## Requirements
(1) Say whether each statement agrees with the asyncio lock post below, giving yes or no and quoting the words from the post that decide it: (a) The poster expected the output of a() and b() to be interleaved. (b) The poster concludes that the lock is unfair. (c) The modified version of the code adds an extra yield at the start.
(2) Name every distinct function or class that the code in the asyncio lock post below calls directly on the asyncio module.
(3) Copy the asyncio lock post below from "The following code, modified" to "and probably correct.".

## Selection
----

Update: Edited title to focus on the main problem. See my answer for full update.
In the following code, a()
and b()
are identical. Each of them counts from 0 to 9 concurrently while acquiring and yielding a lock every 2 counts.
import asyncio
lock = asyncio.Lock()
def a ():
yield from lock.acquire()
for i in range(10):
print('a: ' + str(i))
if i % 2 == 0:
lock.release()
yield from lock.acquire()
lock.release()
def b ():
yield from lock.acquire()
for i in range(10):
print('b: ' + str(i))
if i % 2 == 0:
lock.release()
yield from lock.acquire()
lock.release()
asyncio.get_event_loop().run_until_complete(asyncio.gather(a(), b()))
print('done')
I expected interleaved output, but instead I get:
b: 0
b: 1
b: 2
b: 3
b: 4
b: 5
b: 6
b: 7
b: 8
b: 9
a: 0
a: 1
a: 2
a: 3
a: 4
a: 5
a: 6
a: 7
a: 8
a: 9
done
It seems that the second yield
does not actually yield but instead reacquires the lock immediately and continues.
That seems like a bug to me. Am I right? or is there another explanation?
The following code, modified with an extra initial "noop" yield
, works fine as expected. That makes me believe that the lock is indeed fair and probably correct.
import asyncio
lock = asyncio.Lock()
def a ():
yield from lock.acquire()
yield from asyncio.sleep(0)
for i in range(10):
print('a: ' + str(i))
if i % 2 == 0:
lock.release()
yield from lock.acquire()
lock.release()

----

## Stored data
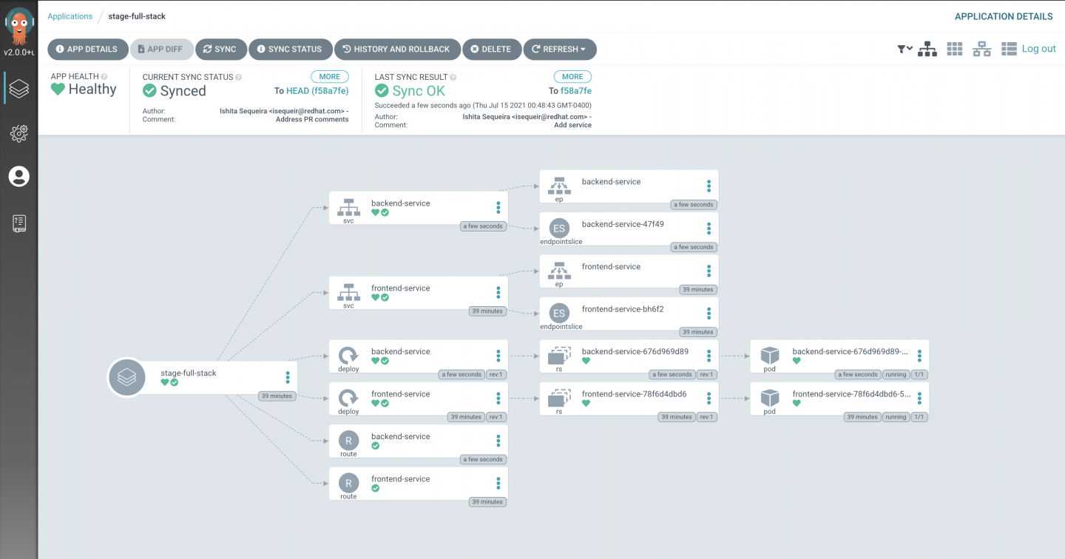Switch to the network view icon
1065x559 pixels.
(x=981, y=48)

----

## Full solutions
(1)
(a) Yes: "I expected interleaved output"
(b) No: "That makes me believe that the lock is indeed fair and probably correct."
(c) Yes: "modified with an extra initial "noop" yield"

(2) asyncio.Lock, asyncio.get_event_loop, asyncio.gather, asyncio.sleep

(3)
The following code, modified with an extra initial "noop" yield
, works fine as expected. That makes me believe that the lock is indeed fair and probably correct.